店の中に入ると、小太りで小柄な男性がこちらをちらりと見た。彼は慌ててカウンターから飛び出してきた。
「わたし、クラウディア=ブラントといいます。お話があってきました」
わたしは深々と頭を下げた。
「ブラント家のお嬢様で。今日は何用で」
彼は手を地面と平行にすると、手をすりあわせながらわたしに近寄ってきた。
人の好さそうな笑顔にほっと胸をなでおろす。彼なら話を分かってくれるかもしれない、と。
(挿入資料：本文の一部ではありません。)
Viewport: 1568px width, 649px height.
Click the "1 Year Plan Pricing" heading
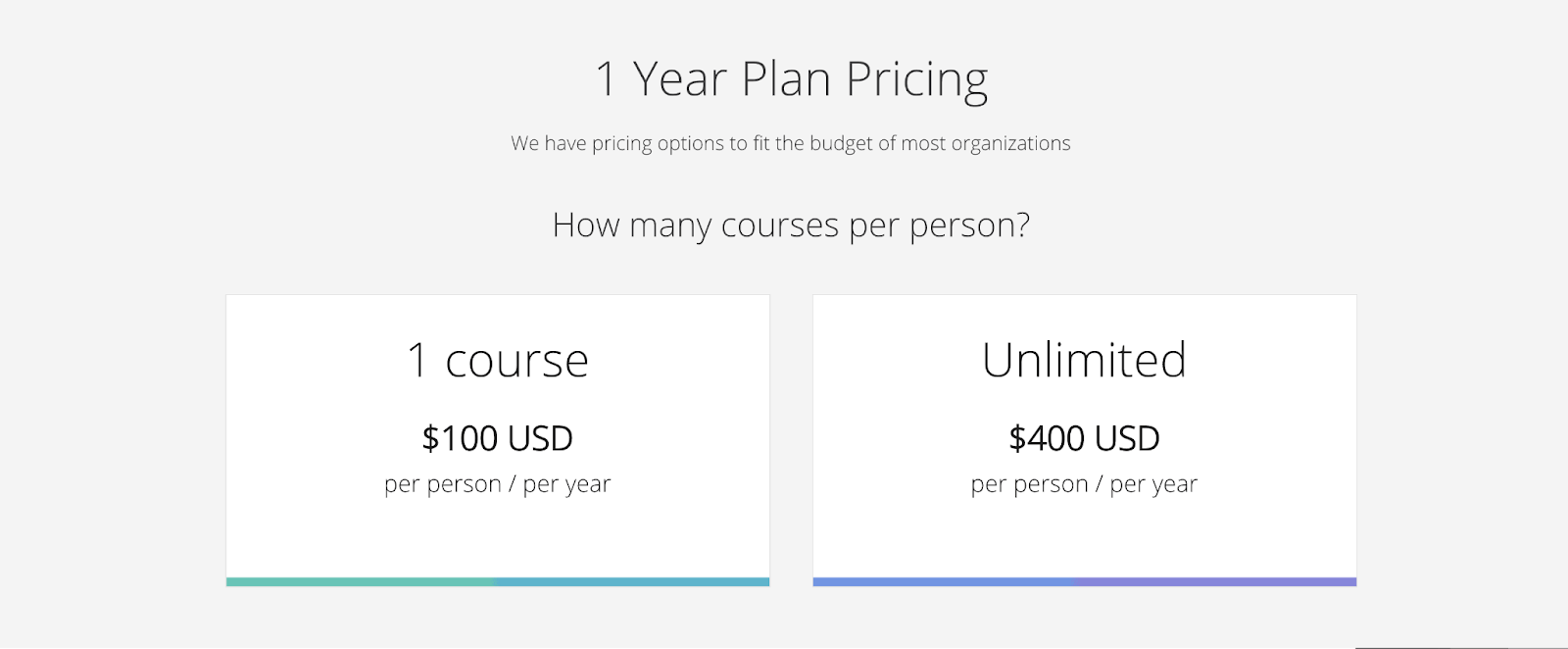pyautogui.click(x=792, y=79)
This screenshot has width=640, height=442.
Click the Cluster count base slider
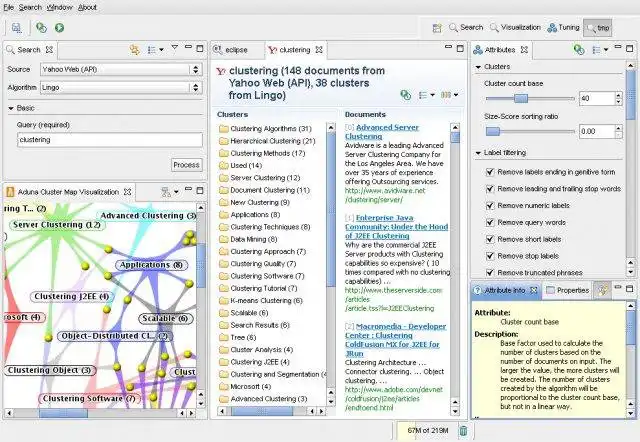click(520, 98)
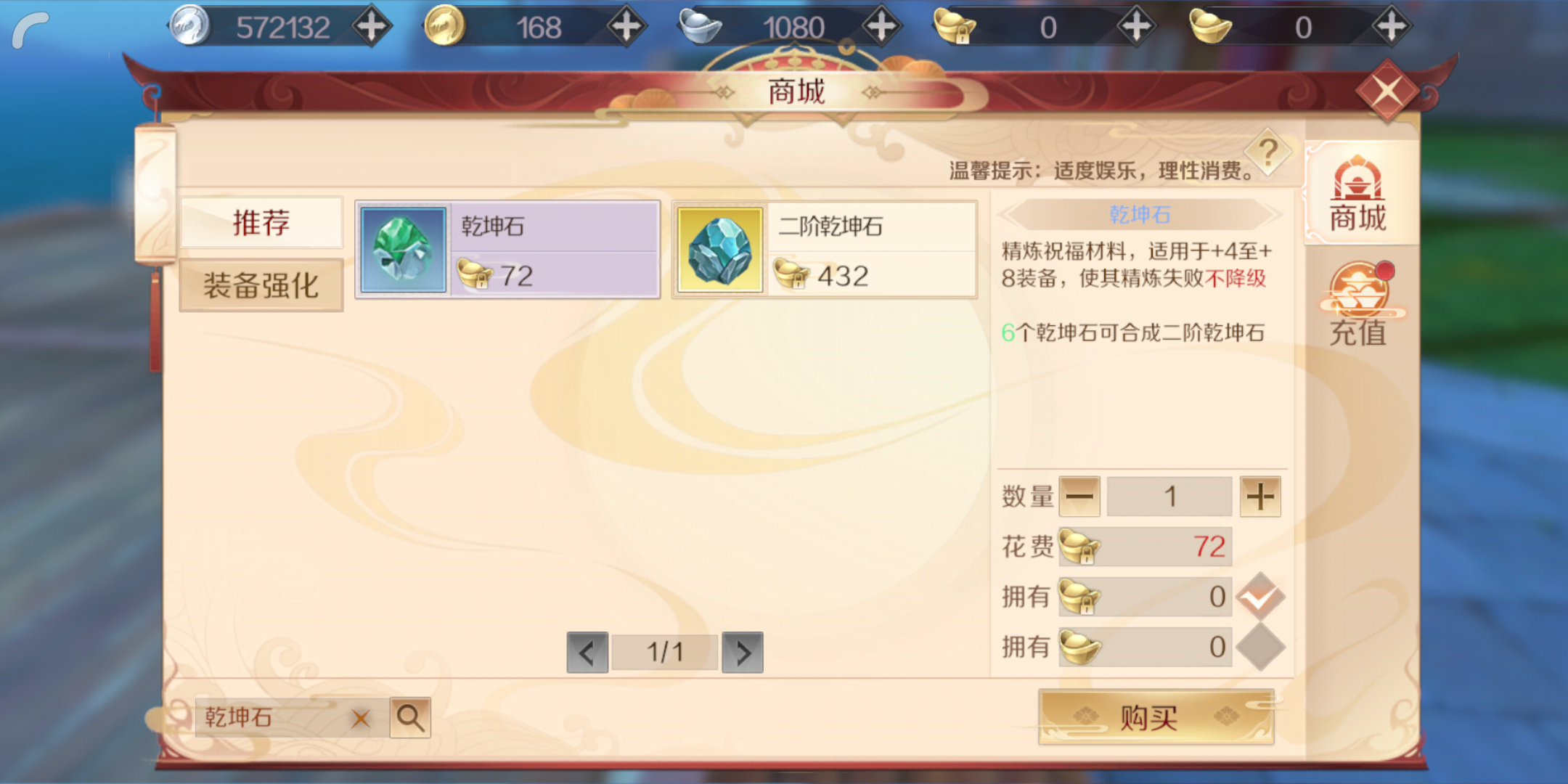Go to the previous page arrow

coord(587,653)
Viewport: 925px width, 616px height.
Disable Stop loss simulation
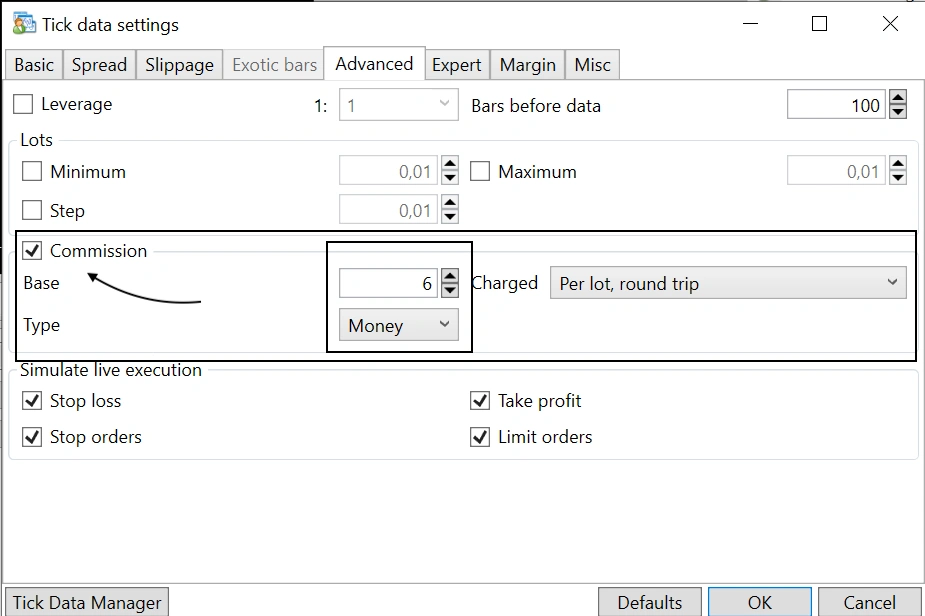(x=31, y=400)
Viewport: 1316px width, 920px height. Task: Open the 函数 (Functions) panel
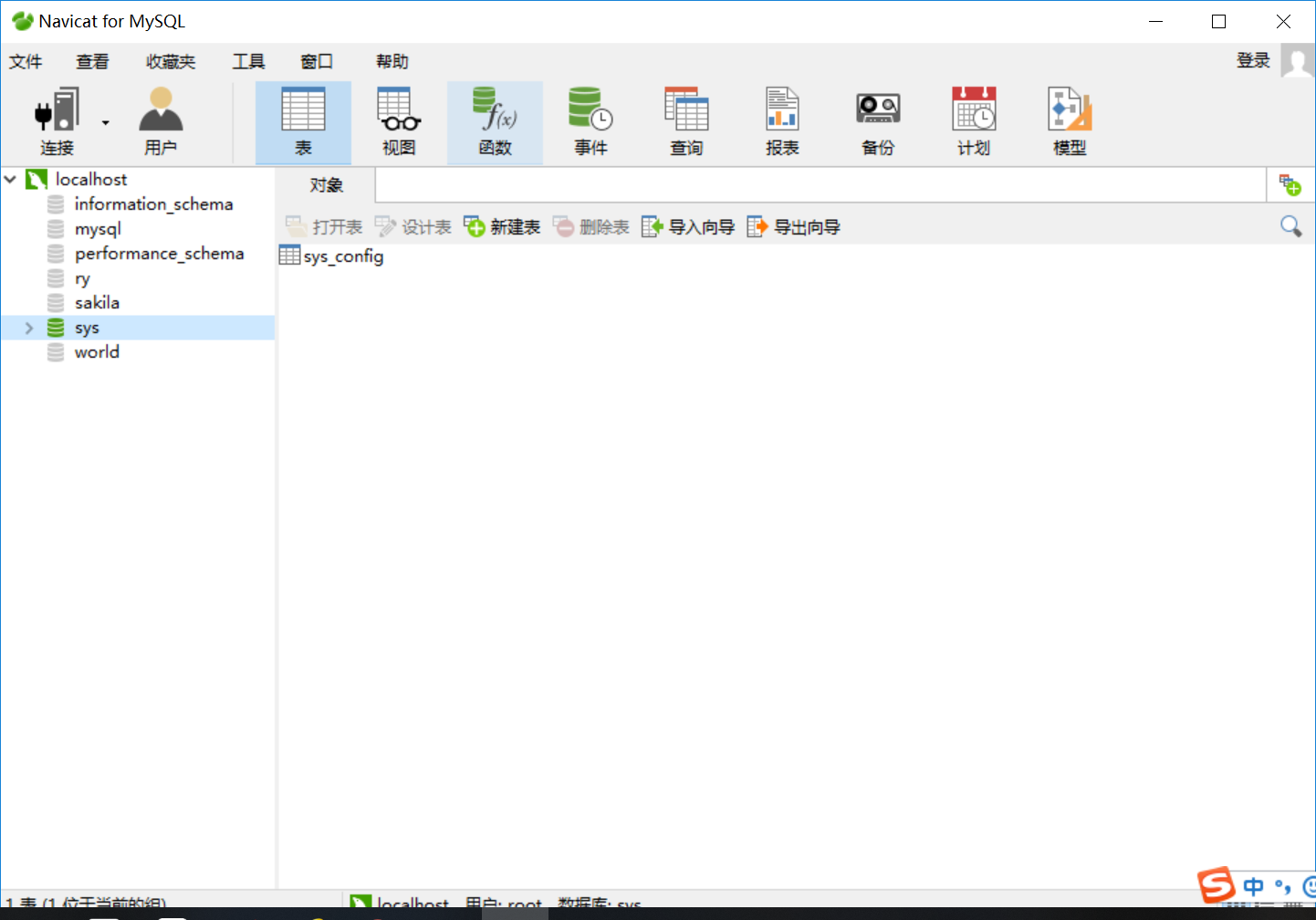[495, 120]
「ダミアン=ヘットナーが昨日、ここに時計を持ってきませんでしたか? その時計のことで相談が」
男性の表情が一変する。
「申し訳ないね。そのことは誰にも話をしないように言われているんだ」
「あの時計はわたしが壊してしまったんです」
「そうか」
「あの修理費用は高すぎませんか?」
「いや、とりあえずすまない。帰ってくれないか?」
男性は唇を引き締めた。
「修理費用は必要であれば払います。ただ、どこの修理にどんな手間がかかって、その金額になるのかを教えてください。ダミアンは教えてくれなくて埒があきません」
だが、男性は帰ってくれ、詳しく話せないと繰り返すばかりで言って譲らない。
しばらく押し問答を続けていると、お店の扉から小柄な少女が入ってきた。彼女はわたしと男性を見て目をぱちくりさせる。
「お父さん、お客様が来たの? 久々だね」
「ピーア、奥に行ってなさい」
「はい。お仕事の邪魔したらだめだもんね」
彼女は愛想のよい笑みを浮かべると、カウンターの中に入っていった。
わたしは彼の娘の前でこの話をするのが気が引け、そのまま店を後にしてしまった。
家に帰るとカミラが心配そうにダミアンのことを聞いてきたが、わたしは彼女に心配をかけさせまいと何もなかったとだけ告げた。